Weyerhaeuser Surges on Sandy, but Wait for Lower Levels

NEW YORK ( TheStreet) -- When it comes to playing the housing recovery, investors have plenty of choices. Home-improvement stores such as Lowe's ( LOW) and Home Depot ( HD) come to mind.

But even astute investors sometimes overlook the brands that they actually go to Lowe's or Home Depot to buy. Timber maker Weyerhaeuser ( WY), headquartered in Federal Way, Wash., is not widely recognized as a household name, but it would be hard to find another company more closely tied to the housing market.

The market has been more inviting to Weyerhaeuser lately, with shares up close to 70% over the past 12 months. Now that the price-to-earnings ratio has reached 34, the stock trades at a valuation that is 15 points and 14 points higher, respectively, than the industry average and sector average.

Weyerhaeuser's resurgence is a surprise for some. But for TheStreet's Jim Cramer, it's par for the course. On Nov. 11, Cramer essentially called the bottom on (among other stocks) Weyerhaeuser when the stock was trading at about $26, or 23% below its recent high.
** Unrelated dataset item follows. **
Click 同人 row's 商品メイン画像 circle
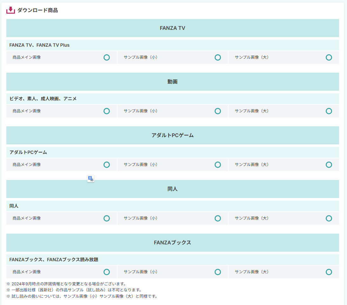Image resolution: width=347 pixels, height=305 pixels. [107, 218]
Cramer cited the destruction of Hurricane Sandy as a possible catalyst for home reconstruction, which would spur increased demand not only for Weyerhaeuser's wood products but also for those of rival companies such as Louisiana Pacific ( LPX), which has risen 53% since its November low of $14.72.

Weyerhaeuser, which posted a 25% gain in fourth-quarter revenue, has been an early beneficiary of Sandy. Weyerhaeuser's P/E of 34, 1 point higher than what the company has averaged over the past couple of years, causes concern that the market has already priced in a full housing recovery, especially when looking at Louisiana Pacific's valuation (P/E of 92), five times the S&P 500.

Still, with improving consumer confidence and low mortgage rates, things are looking up for Weyerhaeuser. Home prices rose nearly 10% in January, the biggest increase in almost seven years, a good sign for the company's wood and timberland products.

Better Profitability Offsets Sequential Weakness

Revenue arrived up 31% year over year to $1.95 billion, beating estimates by more than 4%. The performance follows a strong 25% revenue surge in the fourth quarter. But there was also a 2.5% sequential decline in revenue.